PAGE EXCERPT section start

= Turtanu =

Commander-in-chief of the Assyrian army

"Turtanu" or "Turtan" (Akkadian: 𒌉𒋫𒉡 tur-ta-nu; תַּרְתָּן tartān; Θαρθαν; Tharthan; ܬܵܪܬܵܢ tartan) is an Akkadian word/title meaning 'commander in chief' or 'prime minister'. In Assyria, the Turtanu ranked next to the king.

The Assyrian king would assign the individual who was turtanu to go to battle for him, thus giving great power and influence to the turtanu.

The office seems to have been duplicated, and there was a tartanu imni or 'tartan of the right', as well as a tartanu shumeli or 'tartan of the left'. In later times the title became territorial; we read of a tartan of 'Kummuh' (Commagene). The title is also applied to the commanders of foreign armies; thus Sargon speaks of the Tartan Musurai, or 'Egyptian Tartan'. The Tartan of 720 BC was probably called Ashur-iska-danin; in 694 BC, Abdai, and in 686 BC Bel-emurani, held the title. It does not seem to have been in use among the closely related Babylonians.

==Tartan in Bible==
There are two references to Tartans in the Hebrew Bible: the Assyrian king sends a Tartan with two other officials to deliver a threatening message to Jerusalem in , and Sargon II, the king of Assyria, sends a Tartan who takes Ashdod during the reign of King Hezekiah at the time of the prophet Isaiah.

==Examples==
Dayyan-Assur was turtanu under the reign of Shalmaneser III (859-824BC). Dayyan-Assur led campaigns in lieu of Shalmaneser III who gave him power over the Assyrian army. These campaigns took the Assyrian army and influence into the Zagros, where encounters with future opponents the Medes and Manneans.

PAGE EXCERPT section end
SOURCE DATA section start

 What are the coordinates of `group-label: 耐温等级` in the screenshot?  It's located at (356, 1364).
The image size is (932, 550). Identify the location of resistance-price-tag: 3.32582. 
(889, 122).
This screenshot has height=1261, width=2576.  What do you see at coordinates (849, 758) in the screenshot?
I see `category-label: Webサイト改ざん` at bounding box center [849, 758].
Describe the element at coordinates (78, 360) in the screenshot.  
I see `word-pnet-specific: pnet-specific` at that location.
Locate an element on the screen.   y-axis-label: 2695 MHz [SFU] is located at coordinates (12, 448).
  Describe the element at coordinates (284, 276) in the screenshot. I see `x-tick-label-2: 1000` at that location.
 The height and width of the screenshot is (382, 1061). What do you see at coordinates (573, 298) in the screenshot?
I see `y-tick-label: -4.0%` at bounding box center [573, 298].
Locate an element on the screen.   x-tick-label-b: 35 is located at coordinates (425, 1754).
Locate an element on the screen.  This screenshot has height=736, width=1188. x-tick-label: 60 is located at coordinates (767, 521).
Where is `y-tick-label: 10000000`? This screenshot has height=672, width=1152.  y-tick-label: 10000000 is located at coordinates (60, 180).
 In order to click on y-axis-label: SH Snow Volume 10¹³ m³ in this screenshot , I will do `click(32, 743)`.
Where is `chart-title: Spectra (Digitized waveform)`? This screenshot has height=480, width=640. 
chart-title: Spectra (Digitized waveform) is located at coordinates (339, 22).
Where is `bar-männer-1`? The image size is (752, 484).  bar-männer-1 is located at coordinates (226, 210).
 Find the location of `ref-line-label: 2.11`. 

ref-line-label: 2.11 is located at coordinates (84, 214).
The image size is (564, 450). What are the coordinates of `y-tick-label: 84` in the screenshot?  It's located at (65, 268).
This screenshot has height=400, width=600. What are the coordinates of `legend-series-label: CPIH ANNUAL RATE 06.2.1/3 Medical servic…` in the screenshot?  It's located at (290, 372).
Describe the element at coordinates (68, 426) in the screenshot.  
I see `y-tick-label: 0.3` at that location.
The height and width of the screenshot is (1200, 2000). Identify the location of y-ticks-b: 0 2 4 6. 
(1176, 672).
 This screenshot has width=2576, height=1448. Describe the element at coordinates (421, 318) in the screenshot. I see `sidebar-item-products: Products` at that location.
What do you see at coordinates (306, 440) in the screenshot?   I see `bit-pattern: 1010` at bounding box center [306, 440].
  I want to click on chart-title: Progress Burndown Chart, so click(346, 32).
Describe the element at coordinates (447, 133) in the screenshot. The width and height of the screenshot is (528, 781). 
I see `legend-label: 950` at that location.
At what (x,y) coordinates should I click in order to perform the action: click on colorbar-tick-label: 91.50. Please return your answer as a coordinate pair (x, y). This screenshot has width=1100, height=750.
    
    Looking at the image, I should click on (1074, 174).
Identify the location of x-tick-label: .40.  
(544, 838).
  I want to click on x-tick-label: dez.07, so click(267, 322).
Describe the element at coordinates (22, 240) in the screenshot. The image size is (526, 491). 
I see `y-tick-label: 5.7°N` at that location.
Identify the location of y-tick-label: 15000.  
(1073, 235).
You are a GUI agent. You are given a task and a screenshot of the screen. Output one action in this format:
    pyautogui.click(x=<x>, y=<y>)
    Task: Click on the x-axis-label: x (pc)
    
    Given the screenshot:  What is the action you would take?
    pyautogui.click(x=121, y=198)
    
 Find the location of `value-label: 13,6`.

SOURCE DATA section end

• _WORK ITEM 1_
Write out the part of the Turtanu text that opens with the words containing "Commander-in-chief of the" and closes with "to the turtanu.".
• _WORK ITEM 2_
In the Turtanu text, who held the title in 694 BC?

• _TASK ANSWER 1_
Commander-in-chief of the Assyrian army

"Turtanu" or "Turtan" (Akkadian: 𒌉𒋫𒉡 tur-ta-nu; תַּרְתָּן tartān; Θαρθαν; Tharthan; ܬܵܪܬܵܢ tartan) is an Akkadian word/title meaning 'commander in chief' or 'prime minister'. In Assyria, the Turtanu ranked next to the king.

The Assyrian king would assign the individual who was turtanu to go to battle for him, thus giving great power and influence to the turtanu.

• _TASK ANSWER 2_
Abdai